▸ **WHAT YOU HAVE TO DO**
Write the records out once more, exactly as they appear below.

(Records from a collection)
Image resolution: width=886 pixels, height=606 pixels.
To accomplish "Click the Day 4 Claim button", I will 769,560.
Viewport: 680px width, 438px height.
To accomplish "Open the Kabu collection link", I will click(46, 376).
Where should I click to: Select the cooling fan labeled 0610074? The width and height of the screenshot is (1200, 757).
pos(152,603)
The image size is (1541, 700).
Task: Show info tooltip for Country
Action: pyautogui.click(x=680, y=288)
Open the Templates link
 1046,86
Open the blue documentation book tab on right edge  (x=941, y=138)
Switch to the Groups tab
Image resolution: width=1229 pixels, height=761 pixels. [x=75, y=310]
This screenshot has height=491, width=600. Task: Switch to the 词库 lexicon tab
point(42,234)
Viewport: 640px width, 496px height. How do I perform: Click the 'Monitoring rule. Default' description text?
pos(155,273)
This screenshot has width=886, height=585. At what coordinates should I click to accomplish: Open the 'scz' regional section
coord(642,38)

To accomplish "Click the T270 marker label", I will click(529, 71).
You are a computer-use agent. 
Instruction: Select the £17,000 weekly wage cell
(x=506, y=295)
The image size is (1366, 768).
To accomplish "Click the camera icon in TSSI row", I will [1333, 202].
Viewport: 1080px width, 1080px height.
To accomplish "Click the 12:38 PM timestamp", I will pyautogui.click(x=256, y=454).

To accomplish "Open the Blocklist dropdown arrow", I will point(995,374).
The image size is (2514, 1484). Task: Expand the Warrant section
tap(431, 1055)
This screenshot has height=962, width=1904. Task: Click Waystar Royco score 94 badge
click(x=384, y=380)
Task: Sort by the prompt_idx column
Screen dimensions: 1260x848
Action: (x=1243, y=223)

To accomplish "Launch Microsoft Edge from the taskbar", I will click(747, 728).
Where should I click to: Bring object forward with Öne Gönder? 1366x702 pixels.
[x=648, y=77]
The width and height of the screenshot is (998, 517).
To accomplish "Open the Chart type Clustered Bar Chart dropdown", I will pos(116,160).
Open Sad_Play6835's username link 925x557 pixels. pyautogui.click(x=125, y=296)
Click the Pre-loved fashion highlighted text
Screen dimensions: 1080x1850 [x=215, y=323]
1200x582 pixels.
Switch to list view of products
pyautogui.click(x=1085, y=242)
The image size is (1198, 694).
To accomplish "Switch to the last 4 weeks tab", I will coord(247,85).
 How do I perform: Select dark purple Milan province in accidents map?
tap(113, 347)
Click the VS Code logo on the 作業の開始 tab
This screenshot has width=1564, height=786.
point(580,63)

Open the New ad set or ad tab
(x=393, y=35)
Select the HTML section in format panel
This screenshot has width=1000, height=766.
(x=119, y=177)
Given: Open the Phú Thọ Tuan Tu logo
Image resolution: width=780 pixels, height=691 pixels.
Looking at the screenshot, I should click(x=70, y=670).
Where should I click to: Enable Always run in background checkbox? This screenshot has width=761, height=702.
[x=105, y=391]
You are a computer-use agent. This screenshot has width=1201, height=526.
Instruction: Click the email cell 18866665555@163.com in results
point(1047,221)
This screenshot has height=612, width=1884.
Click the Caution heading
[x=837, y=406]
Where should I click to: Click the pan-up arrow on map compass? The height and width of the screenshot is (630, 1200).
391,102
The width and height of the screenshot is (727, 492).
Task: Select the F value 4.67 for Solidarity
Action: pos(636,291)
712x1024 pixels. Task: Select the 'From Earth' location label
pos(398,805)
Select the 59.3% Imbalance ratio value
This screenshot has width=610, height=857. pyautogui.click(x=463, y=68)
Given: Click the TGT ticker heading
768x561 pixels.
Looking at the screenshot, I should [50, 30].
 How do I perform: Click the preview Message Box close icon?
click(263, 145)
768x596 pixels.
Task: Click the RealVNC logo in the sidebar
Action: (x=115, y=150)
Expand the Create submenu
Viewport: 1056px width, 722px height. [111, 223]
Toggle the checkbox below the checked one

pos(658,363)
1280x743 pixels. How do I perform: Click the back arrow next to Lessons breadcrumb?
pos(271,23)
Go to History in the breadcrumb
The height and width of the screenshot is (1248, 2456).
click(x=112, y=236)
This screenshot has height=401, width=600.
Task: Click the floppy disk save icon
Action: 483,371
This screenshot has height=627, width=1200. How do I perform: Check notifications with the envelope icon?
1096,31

▸ **RESPONSE BOX**
Image resolution: width=886 pixels, height=606 pixels.
To accomplish "Click the Day 4 Claim button", I will 769,560.
Viewport: 680px width, 438px height.
To accomplish "Open the Kabu collection link", I will click(46, 376).
Where should I click to: Select the cooling fan labeled 0610074? The width and height of the screenshot is (1200, 757).
pos(152,603)
The image size is (1541, 700).
Task: Show info tooltip for Country
Action: pyautogui.click(x=680, y=288)
Open the Templates link
 1046,86
Open the blue documentation book tab on right edge  (x=941, y=138)
Switch to the Groups tab
Image resolution: width=1229 pixels, height=761 pixels. [x=75, y=310]
This screenshot has height=491, width=600. Task: Switch to the 词库 lexicon tab
point(42,234)
Viewport: 640px width, 496px height. How do I perform: Click the 'Monitoring rule. Default' description text?
pos(155,273)
This screenshot has width=886, height=585. At what coordinates should I click to accomplish: Open the 'scz' regional section
coord(642,38)

To accomplish "Click the T270 marker label", I will click(529, 71).
You are a computer-use agent. 
Instruction: Select the £17,000 weekly wage cell
(x=506, y=295)
The image size is (1366, 768).
To accomplish "Click the camera icon in TSSI row", I will [1333, 202].
Viewport: 1080px width, 1080px height.
To accomplish "Click the 12:38 PM timestamp", I will pyautogui.click(x=256, y=454).

To accomplish "Open the Blocklist dropdown arrow", I will point(995,374).
The image size is (2514, 1484). Task: Expand the Warrant section
tap(431, 1055)
This screenshot has height=962, width=1904. Task: Click Waystar Royco score 94 badge
click(x=384, y=380)
Task: Sort by the prompt_idx column
Screen dimensions: 1260x848
Action: (x=1243, y=223)

To accomplish "Launch Microsoft Edge from the taskbar", I will click(747, 728).
Where should I click to: Bring object forward with Öne Gönder? 1366x702 pixels.
[x=648, y=77]
The width and height of the screenshot is (998, 517).
To accomplish "Open the Chart type Clustered Bar Chart dropdown", I will pos(116,160).
Open Sad_Play6835's username link 925x557 pixels. pyautogui.click(x=125, y=296)
Click the Pre-loved fashion highlighted text
Screen dimensions: 1080x1850 [x=215, y=323]
1200x582 pixels.
Switch to list view of products
pyautogui.click(x=1085, y=242)
The image size is (1198, 694).
To accomplish "Switch to the last 4 weeks tab", I will coord(247,85).
 How do I perform: Select dark purple Milan province in accidents map?
tap(113, 347)
Click the VS Code logo on the 作業の開始 tab
This screenshot has width=1564, height=786.
point(580,63)

Open the New ad set or ad tab
(x=393, y=35)
Select the HTML section in format panel
This screenshot has width=1000, height=766.
(x=119, y=177)
Given: Open the Phú Thọ Tuan Tu logo
Image resolution: width=780 pixels, height=691 pixels.
Looking at the screenshot, I should click(x=70, y=670).
Where should I click to: Enable Always run in background checkbox? This screenshot has width=761, height=702.
[x=105, y=391]
You are a computer-use agent. This screenshot has width=1201, height=526.
Instruction: Click the email cell 18866665555@163.com in results
point(1047,221)
This screenshot has height=612, width=1884.
Click the Caution heading
[x=837, y=406]
Where should I click to: Click the pan-up arrow on map compass? The height and width of the screenshot is (630, 1200).
391,102
The width and height of the screenshot is (727, 492).
Task: Select the F value 4.67 for Solidarity
Action: pos(636,291)
712x1024 pixels. Task: Select the 'From Earth' location label
pos(398,805)
Select the 59.3% Imbalance ratio value
This screenshot has width=610, height=857. pyautogui.click(x=463, y=68)
Given: Click the TGT ticker heading
768x561 pixels.
Looking at the screenshot, I should [50, 30].
 How do I perform: Click the preview Message Box close icon?
click(263, 145)
768x596 pixels.
Task: Click the RealVNC logo in the sidebar
Action: (x=115, y=150)
Expand the Create submenu
Viewport: 1056px width, 722px height. [111, 223]
Toggle the checkbox below the checked one

pos(658,363)
1280x743 pixels. How do I perform: Click the back arrow next to Lessons breadcrumb?
pos(271,23)
Go to History in the breadcrumb
The height and width of the screenshot is (1248, 2456).
click(x=112, y=236)
This screenshot has height=401, width=600.
Task: Click the floppy disk save icon
Action: 483,371
This screenshot has height=627, width=1200. How do I perform: Check notifications with the envelope icon?
1096,31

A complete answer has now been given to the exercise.